Updated September 28, 2012, 10:59 a.m. ET

BofA to Pay $2.43 Billion in Merrill Settlement

By CHRISTIAN BERTHELSEN

Bank of America Corp. BAC -1.06%agreed to pay $2.43 billion to settle claims it misled investors in its 2009 acquisition of Merrill Lynch & Co., in the largest settlement of a financial crisis-related shareholder class-action suit.

The agreement represents the latest effort by Brian Moynihan, chief executive of the nation's second-largest bank by assets, to deal with the consequences of a pair of acquisitions the bank hastily made during the financial crisis: the 2008 acquisition of mortgage lender Countrywide Financial Corp. for $2.5 billion and the $19 billion Merrill Lynch purchase.
Bloomberg News

The pact shows that four years after the financial crisis, Bank of America continues to pay a hefty price for those deals, engineered by former Chief Executive Kenneth D. Lewis, who left the bank in 2009. Bank of America last year agreed to pay $8.5 billion to settle claims brought by investors who took a beating on mortgage bonds issued by Countrywide before the housing market collapsed.

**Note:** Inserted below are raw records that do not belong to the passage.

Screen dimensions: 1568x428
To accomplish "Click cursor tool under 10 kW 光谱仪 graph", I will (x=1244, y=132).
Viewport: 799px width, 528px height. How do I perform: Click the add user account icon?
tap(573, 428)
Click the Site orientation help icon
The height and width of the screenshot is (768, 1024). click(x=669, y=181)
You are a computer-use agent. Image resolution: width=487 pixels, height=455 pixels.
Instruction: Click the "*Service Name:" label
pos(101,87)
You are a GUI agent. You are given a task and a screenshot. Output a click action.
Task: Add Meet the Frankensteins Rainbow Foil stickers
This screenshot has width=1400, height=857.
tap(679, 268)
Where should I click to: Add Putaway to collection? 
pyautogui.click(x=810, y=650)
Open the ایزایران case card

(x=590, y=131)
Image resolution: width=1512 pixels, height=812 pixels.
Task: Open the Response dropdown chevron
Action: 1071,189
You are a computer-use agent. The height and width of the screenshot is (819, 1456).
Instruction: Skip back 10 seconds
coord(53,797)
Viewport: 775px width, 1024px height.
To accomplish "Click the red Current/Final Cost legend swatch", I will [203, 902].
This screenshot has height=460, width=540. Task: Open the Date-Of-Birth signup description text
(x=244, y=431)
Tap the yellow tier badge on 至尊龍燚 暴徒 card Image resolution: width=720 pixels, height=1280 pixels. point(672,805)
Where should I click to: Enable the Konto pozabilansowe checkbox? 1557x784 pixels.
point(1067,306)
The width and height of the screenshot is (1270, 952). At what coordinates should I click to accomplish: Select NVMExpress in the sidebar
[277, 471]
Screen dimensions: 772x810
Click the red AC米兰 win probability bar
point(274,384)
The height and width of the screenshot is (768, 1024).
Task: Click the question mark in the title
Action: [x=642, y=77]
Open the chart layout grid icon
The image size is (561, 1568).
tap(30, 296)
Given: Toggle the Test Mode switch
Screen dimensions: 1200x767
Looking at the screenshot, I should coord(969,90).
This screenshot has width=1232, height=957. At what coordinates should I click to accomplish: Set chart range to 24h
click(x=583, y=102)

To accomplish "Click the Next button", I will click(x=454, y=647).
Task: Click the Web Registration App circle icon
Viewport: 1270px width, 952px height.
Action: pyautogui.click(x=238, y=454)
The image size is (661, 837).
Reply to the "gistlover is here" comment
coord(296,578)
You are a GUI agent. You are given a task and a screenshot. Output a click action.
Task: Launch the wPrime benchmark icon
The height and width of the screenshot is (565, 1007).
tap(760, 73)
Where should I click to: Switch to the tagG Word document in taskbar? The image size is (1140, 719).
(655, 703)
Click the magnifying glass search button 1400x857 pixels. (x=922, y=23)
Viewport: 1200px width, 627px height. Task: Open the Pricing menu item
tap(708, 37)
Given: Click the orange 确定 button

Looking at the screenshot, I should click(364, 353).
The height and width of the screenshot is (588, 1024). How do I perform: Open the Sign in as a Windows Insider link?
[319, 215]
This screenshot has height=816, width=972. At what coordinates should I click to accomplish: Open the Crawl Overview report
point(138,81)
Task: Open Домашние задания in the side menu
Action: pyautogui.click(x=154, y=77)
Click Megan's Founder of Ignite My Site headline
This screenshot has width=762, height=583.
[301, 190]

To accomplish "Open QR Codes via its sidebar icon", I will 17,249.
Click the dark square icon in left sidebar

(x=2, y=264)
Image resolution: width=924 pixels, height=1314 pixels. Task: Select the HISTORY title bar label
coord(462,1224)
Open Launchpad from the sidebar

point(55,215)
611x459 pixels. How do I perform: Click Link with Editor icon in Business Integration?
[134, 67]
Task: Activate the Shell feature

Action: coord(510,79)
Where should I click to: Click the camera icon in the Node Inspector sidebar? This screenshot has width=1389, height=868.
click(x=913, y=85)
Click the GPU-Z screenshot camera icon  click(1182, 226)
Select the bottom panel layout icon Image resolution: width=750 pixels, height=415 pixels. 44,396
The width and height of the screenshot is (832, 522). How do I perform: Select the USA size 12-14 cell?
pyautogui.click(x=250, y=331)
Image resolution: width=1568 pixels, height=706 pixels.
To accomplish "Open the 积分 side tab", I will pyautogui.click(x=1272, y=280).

Plaintiffs claimed Bank of America and certain of its officers made false or misleading statements about the financial health of Bank of America and Merrill Lynch. Bank of America said it denies the allegations and is settling "to eliminate the uncertainties, burden and expense of further protracted litigation."
"Resolving this litigation removes uncertainty and risk and is in the best interests of our shareholders," said Mr. Moynihan. "As we work to put these long-standing issues behind us, our primary focus is on the future and serving our customers and clients."
Share of Bank of America fell in morning trading on the New York Stock Exchange to $8.88. The company's shares traded as high as $39 in the month before it announced the Merrill acquisition in September 2008.
The Charlotte, N.C., company said it would make certain corporate governance changes as well, principally tied to compensation and board review of acquisitions.
The company, which has set aside tens of billions of dollars to pay legal costs tied to acquisitions and souring mortgages since the crisis, said it would take an additional litigation cost of $1.6 billion in the third quarter.
In announcing the deal, Bank of America also said accounting charges stemming from the settlement and other litigation, combined with charges for U.K. tax liability and adjustments to the valuation of its debt, would amount to 28 cents per share in the third quarter. The consensus estimate of analysts was for a profit of 13 cents per share.
After the news, JMP Securities JMP -0.36%analyst David Trone adjusted his third quarter estimate to a loss of 17 cents per share.
In addition to the litigation expense, Bank of America said it expects its third-quarter results to be negatively impacted by $1.9 billion before taxes in negative fair value option adjustments and debit valuation adjustments related to an improvement in the company's credit spreads, and a previously reported charge of about $800 million to income tax expense for changes in the U.K. corporate tax rate and the related effect on the deferred tax asset valuation.
Litigation expense, improvements in the company's credit spreads and the U.K. tax charge are expected to hurt reported third-quarter per-share earnings by about 28 cents.
Under terms of the proposed settlement, Bank of America will institute or continue certain corporate governance policies until Jan. 1, 2015, including those relating to majority voting in director elections, annual disclosure of noncompliance with stock ownership guidelines, policies for a board committee regarding future acquisitions, the independence of the board's compensation committee and its compensation consultants, and conducting an annual "say-on-pay" vote by shareholders.